'''
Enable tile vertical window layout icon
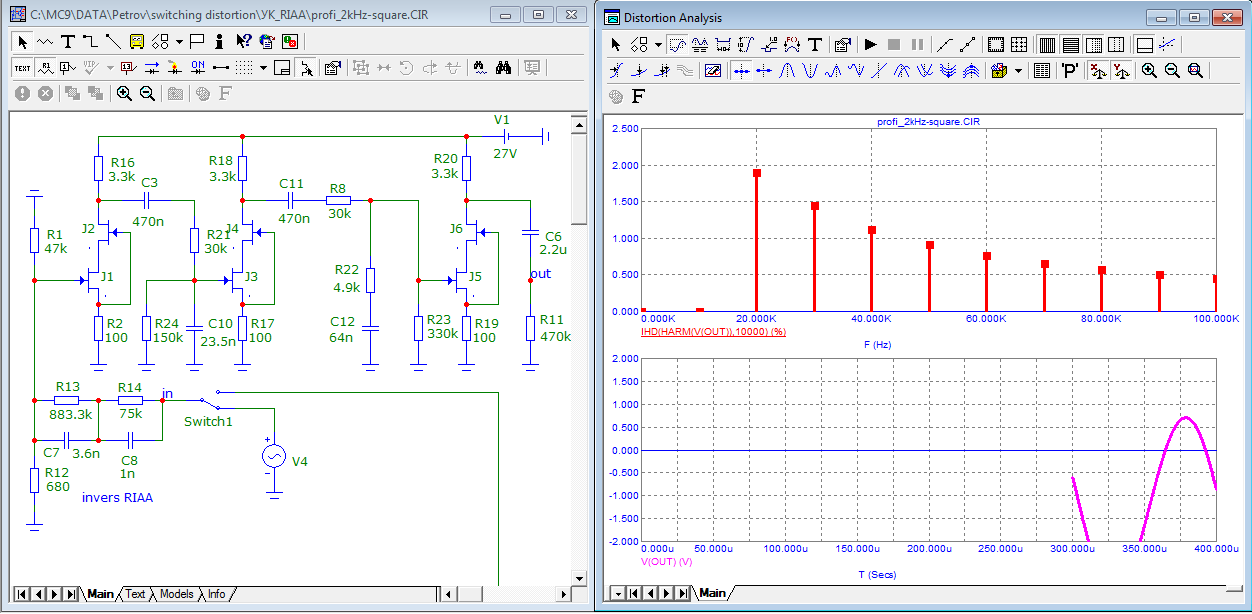 1046,45
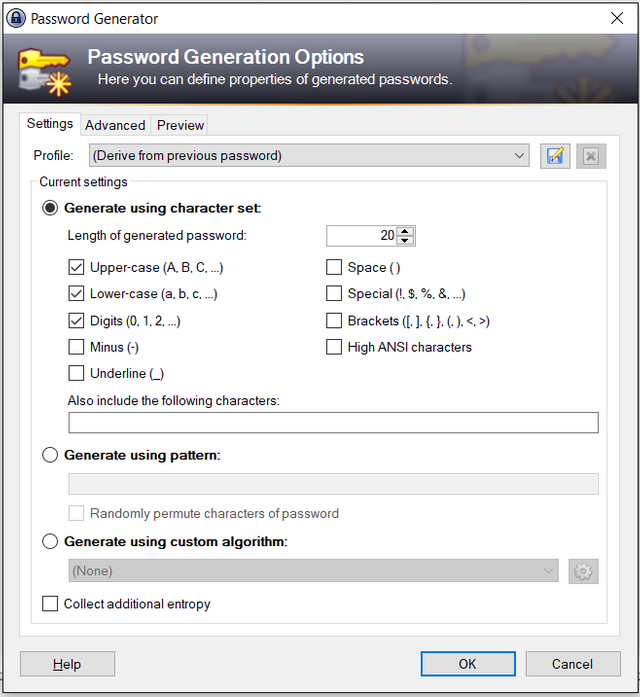The image size is (640, 697).
Task: Tick the Collect additional entropy checkbox
Action: (50, 604)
'''
Exercise →
Report only the number of lines in the records above that contain the word "Enable".

Answer for the task →
1